This is a rant! A rant about how women have been taught by society to experience shame around our own sexuality. In parts of Africa, women go thru a very painful rite of passage known as Female Genital Mutilation (FGM) which completely removes all external female genitalia for the purpose of allowing for “decent sexual behavior” as FGM is linked to virginity and being faithful during marriage.

This backwards torturous practice and other such practices done with the intent to keep women “pure” stems from the narrative of the “prize of virginity”. Throughout history a man’s virginity was never cherished as such as a woman’s. Through that cherishing of virginity have come so many systemic societal and cultural beliefs around women and their sexuality that cause shame.

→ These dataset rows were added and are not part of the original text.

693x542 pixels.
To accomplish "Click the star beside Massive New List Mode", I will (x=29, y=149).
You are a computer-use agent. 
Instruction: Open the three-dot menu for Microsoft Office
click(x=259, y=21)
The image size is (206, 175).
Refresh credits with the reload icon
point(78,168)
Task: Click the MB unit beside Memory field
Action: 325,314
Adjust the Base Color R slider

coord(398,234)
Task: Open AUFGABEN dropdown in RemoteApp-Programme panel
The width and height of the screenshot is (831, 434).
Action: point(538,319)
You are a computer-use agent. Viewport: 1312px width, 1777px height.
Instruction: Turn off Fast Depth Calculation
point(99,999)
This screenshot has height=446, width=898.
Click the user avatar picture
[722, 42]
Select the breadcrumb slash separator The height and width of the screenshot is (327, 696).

Even in 2015, women are shamed by the number of sexual partners they’ve had; the higher the number, the more likely the increase in shame. When men have had many sexual partners they’re looked at as a stud. However, women are judged as sluts. But heterosexual men are having sex with heterosexual women? So why are the standards different?

There are still places around the world including in North America that deny a women’s right to abortion. Regardless of where you stand on the issue, a woman or anyone else for that matter should have the right to do with their body what they want; without religion, society, culture or government telling her what is appropriate.

We as women need to start defining what our own sexuality means to us as opposed to what it means to society. We need to start a new conversation. We need to change the rules on this. We need to own our own sexuality and define it for ourselves without fear of judgment and shame. We are still living under the ‘rules’ of a patriarchal, misogynistic and antiquated rule book.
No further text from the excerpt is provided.